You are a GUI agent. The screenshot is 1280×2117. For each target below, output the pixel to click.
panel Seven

---

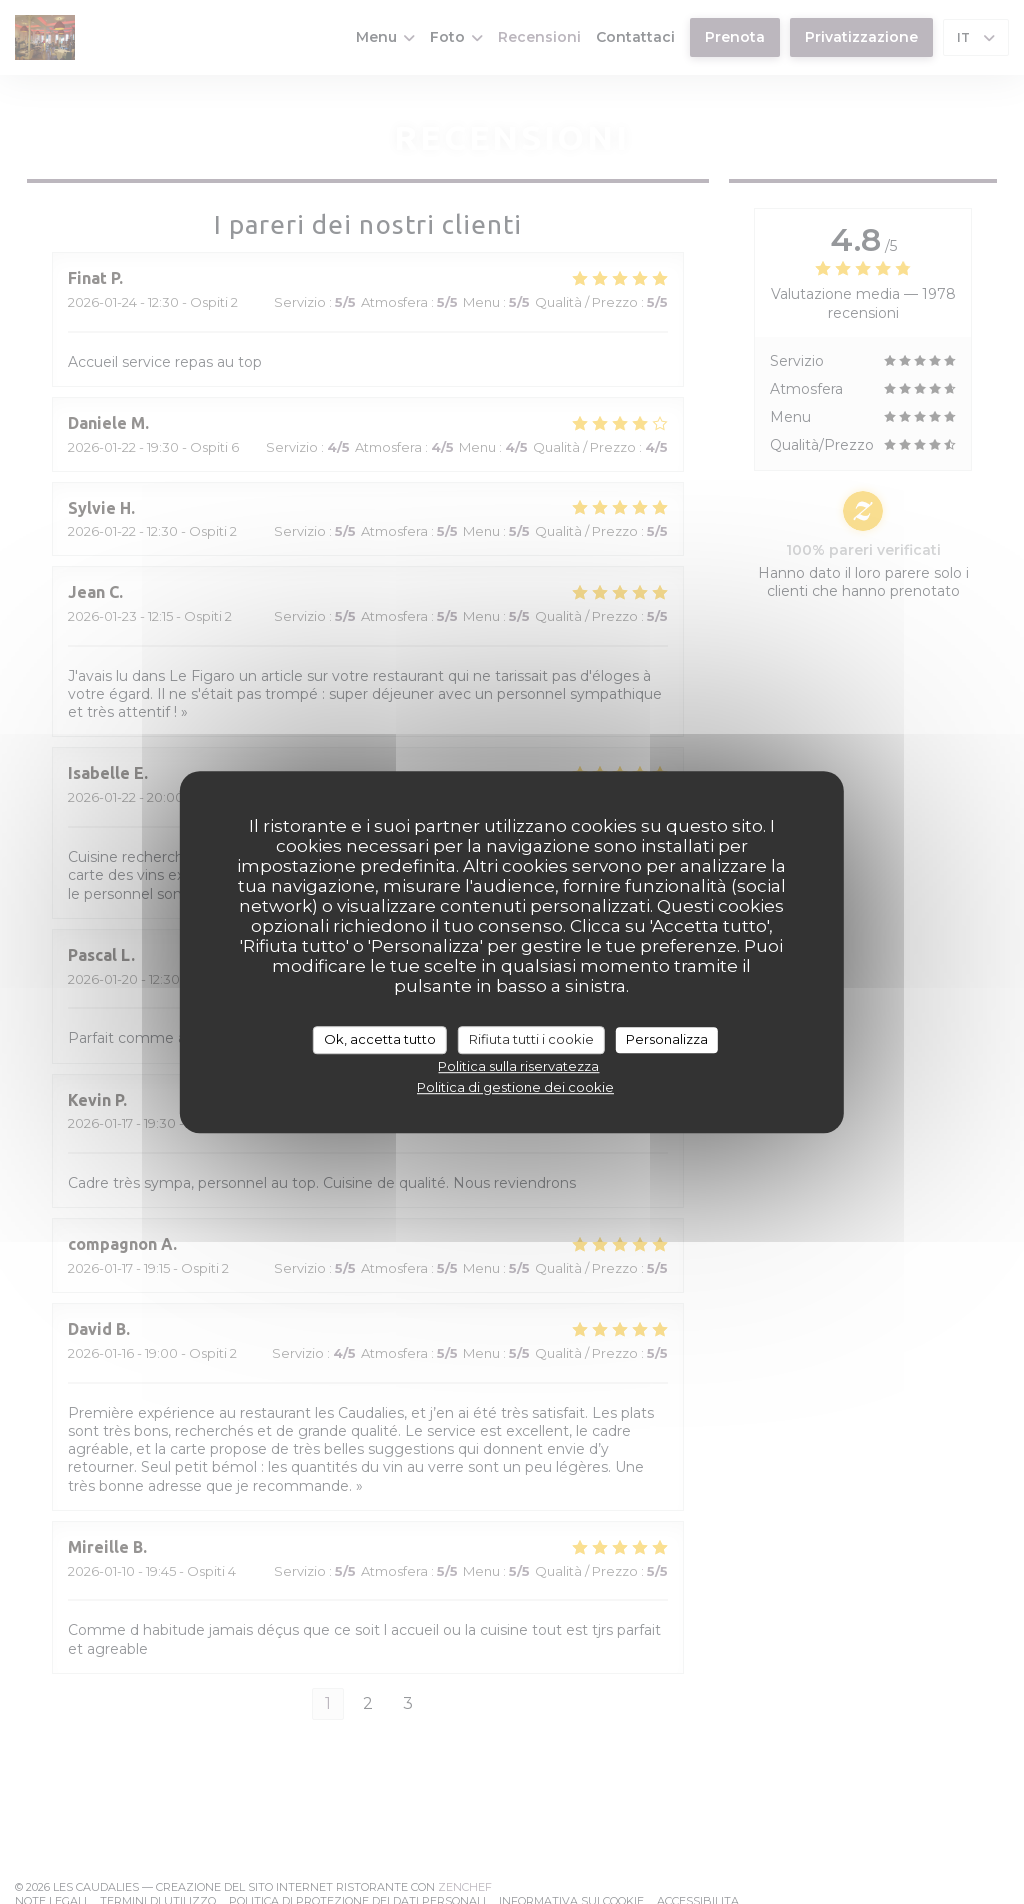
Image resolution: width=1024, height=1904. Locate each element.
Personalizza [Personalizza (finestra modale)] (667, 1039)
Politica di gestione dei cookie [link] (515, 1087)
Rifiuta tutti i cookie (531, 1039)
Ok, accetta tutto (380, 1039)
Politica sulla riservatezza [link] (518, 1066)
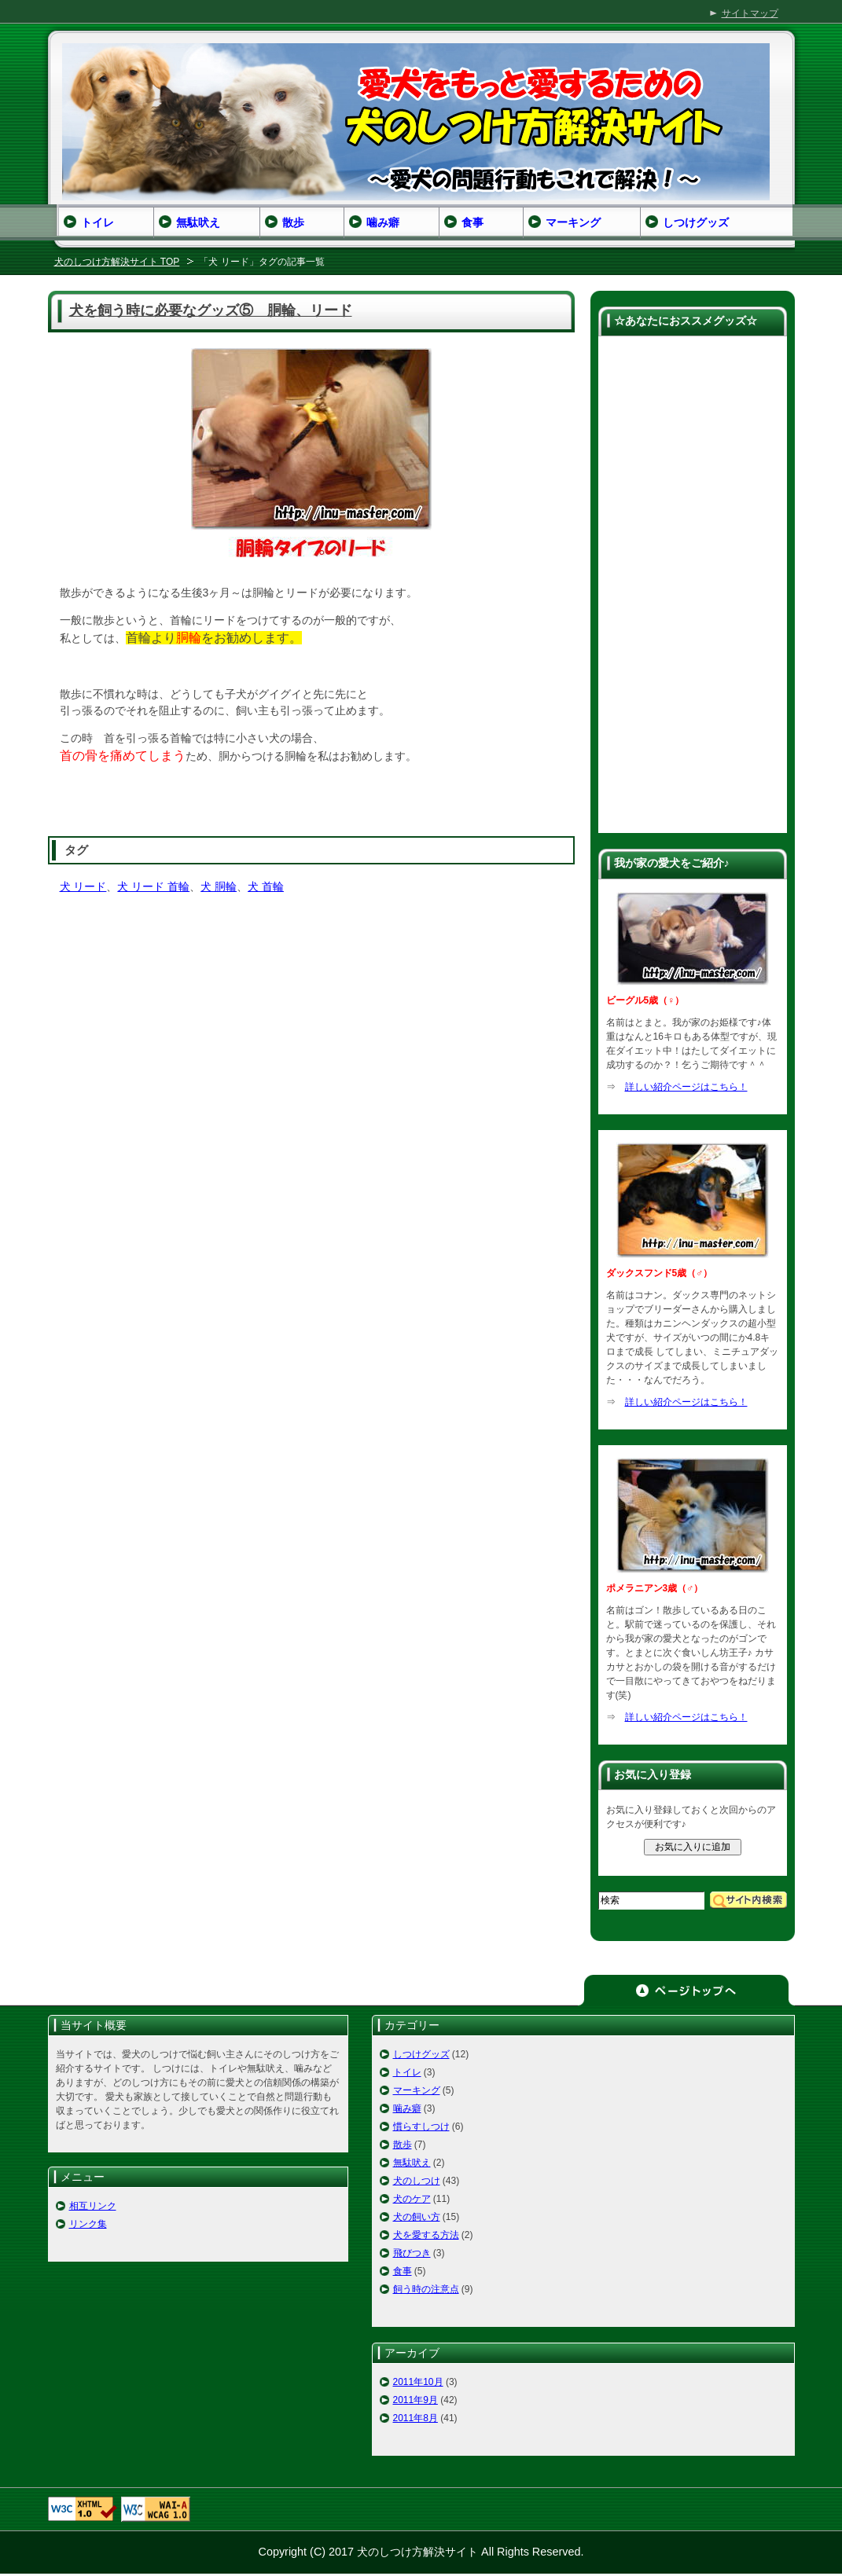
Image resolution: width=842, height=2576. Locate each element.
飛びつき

--

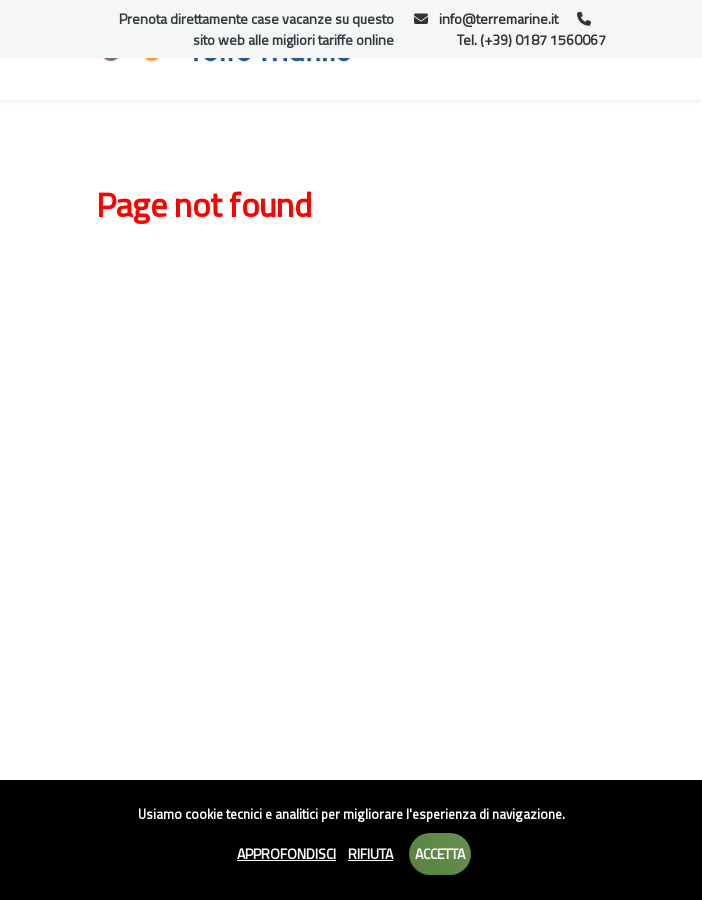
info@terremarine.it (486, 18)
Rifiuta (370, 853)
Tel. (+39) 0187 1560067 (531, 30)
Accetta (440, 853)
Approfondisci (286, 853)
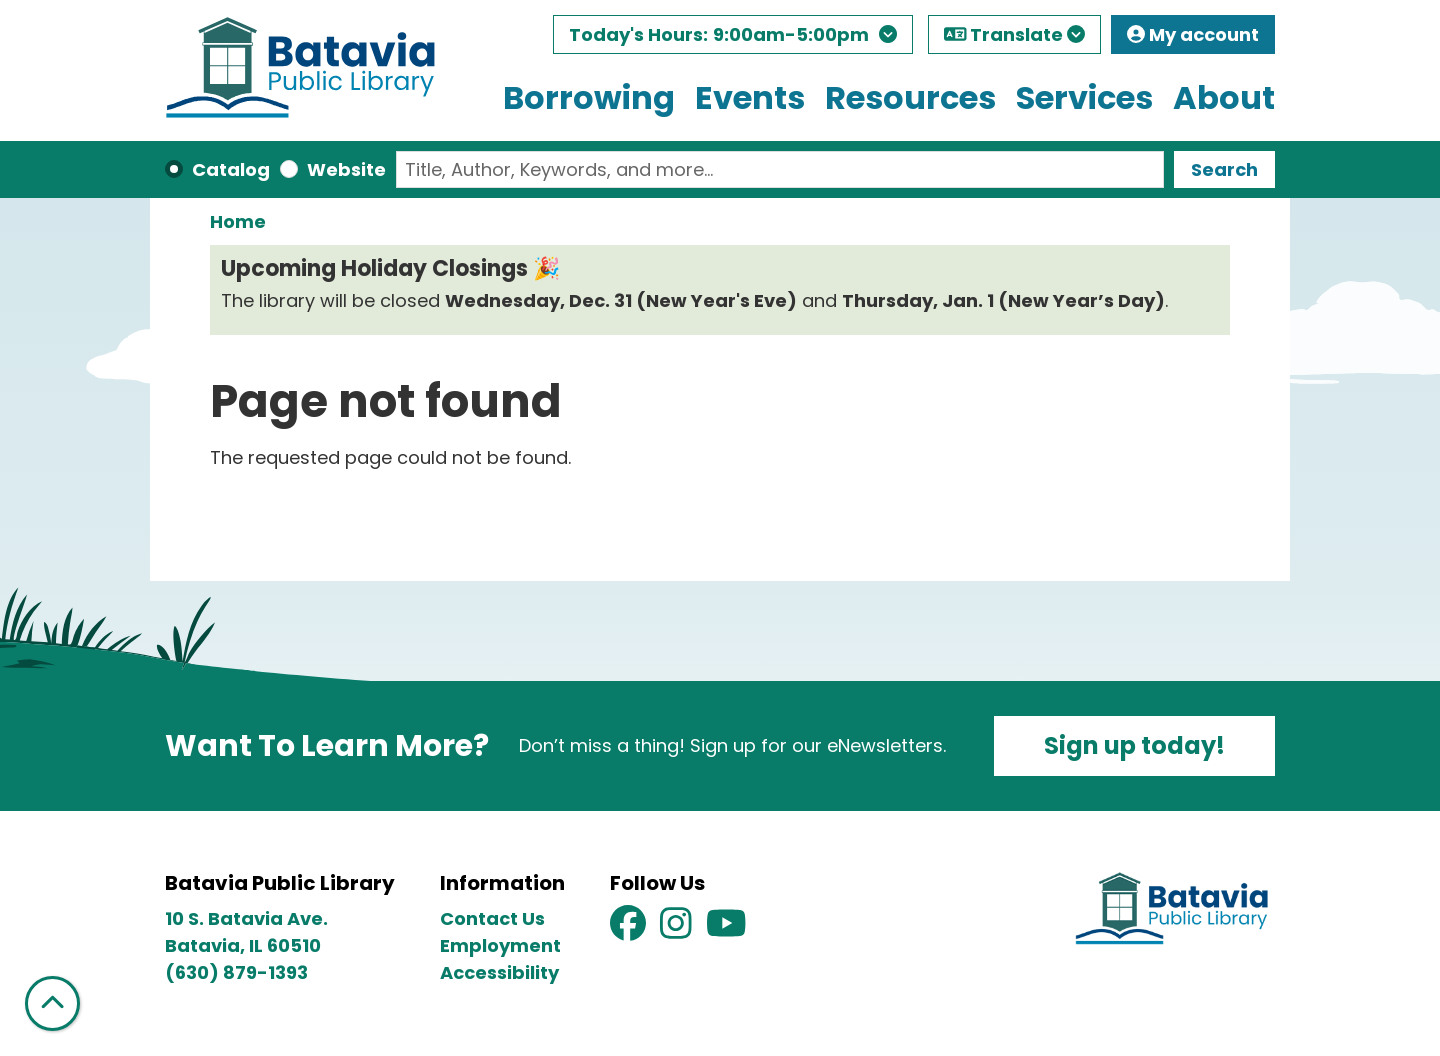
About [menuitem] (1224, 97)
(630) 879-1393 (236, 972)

What is needed
Copy out the listing from the line containing "Tel. (+39) 0187 1560067 (531, 30)" through the line containing "(630) 879-1393 (236, 972)", both lines included, and leave out any picture.

Result for this task
Tel. (+39) 0187 1560067 (531, 30)
Accetta (440, 853)
Approfondisci (286, 853)
About [menuitem] (1224, 97)
(630) 879-1393 (236, 972)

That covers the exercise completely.